Welcome to 2017! Lawmakers have kept us busy this year with a batch of new laws, and did not slow down during the holiday season. Please see below for some new updates for those in San Diego and Los Angeles, as well as those operating throughout the State of California.
San Diego Caterer Ordinance
On December 14, 2016, the San Diego County Board of Supervisors adopted a new ordinance regarding direct catering services to breweries, wineries, and other commercial establishments. This ordinance will go into effect on January 14, 2017.
While the majority of the provisions relate to the creation of a new caterer’s permit for direct catering services and updates to the private event catering license, the new ordinance also creates an obligation for host facilities to apply for and receive a permit from the Dept. of Environmental Health prior to having a catering company come and provide direct food sales to customers.

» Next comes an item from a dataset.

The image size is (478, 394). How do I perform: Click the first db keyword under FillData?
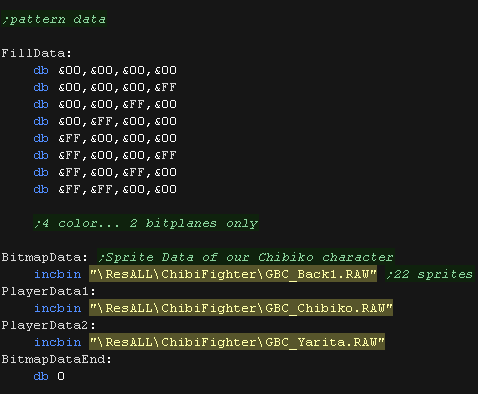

Host facilities must pay a fee and submit to an initial inspection and ongoing annual inspection, to confirm they have the required toilet facilities, ware washing sink, mop sink, hand washing facilities, electrical power, and hot/cold potable water. Failure to follow these procedures prior to having a direct caterer at your facility can result in fines and fees, and you even being shut down during the DFEH inspection.
This ordinance does not apply to mobile food trucks, cottage food operations, satellite food services by a permanent food facility, or food directly ordered by the customer for his or her direct consumption.
Los Angeles “Ban the Box”
On December 9, 2016, the City of Los Angeles adopted the Los Angeles Fair Chance Initiative for Hiring. This was signed into law by Mayor Eric Garcietti and will go into effect on January 22, 2017. With this new law, Los Angeles has become the second California city (after San Francisco) to adopt a “ban the box” ordinance.
The new ordinance will prohibit private employers with 10 or more employees from asking about an employment applicant’s criminal history until after a conditional offer of employment has been made.
- An “employer” includes any individual, firm, corporation, partnership, labor organization or group that is located or is doing business in the City of Los Angeles, that employs 10 or more employees.
- An “employee” is any person performing two or more hours of work on average each week within the City of Los Angeles and who is entitled to minimum wage, including any owners, management, or supervisorial employees.
Covered employers will be prohibited from asking on an application any question that seeks disclosure of an applicant’s criminal history. Additionally, employers may not make any other inquiry into criminal history unless and until a conditional offer of employment is made. Once a conditional offer of employment has been made, it cannot be withdrawn and the employer may not refuse to hire based on an applicant’s prior criminal history unless the employer prepares a written assessment that links the criminal history with the job duties to be performed. This written assessment is a complex document, requiring several factors to be reviewed and assessed. If the written assessment finds that the hiring is inherently risky, the employer must nevertheless engage in a “Fair Chance Process” with the applicant before the decision to not hire is finalized.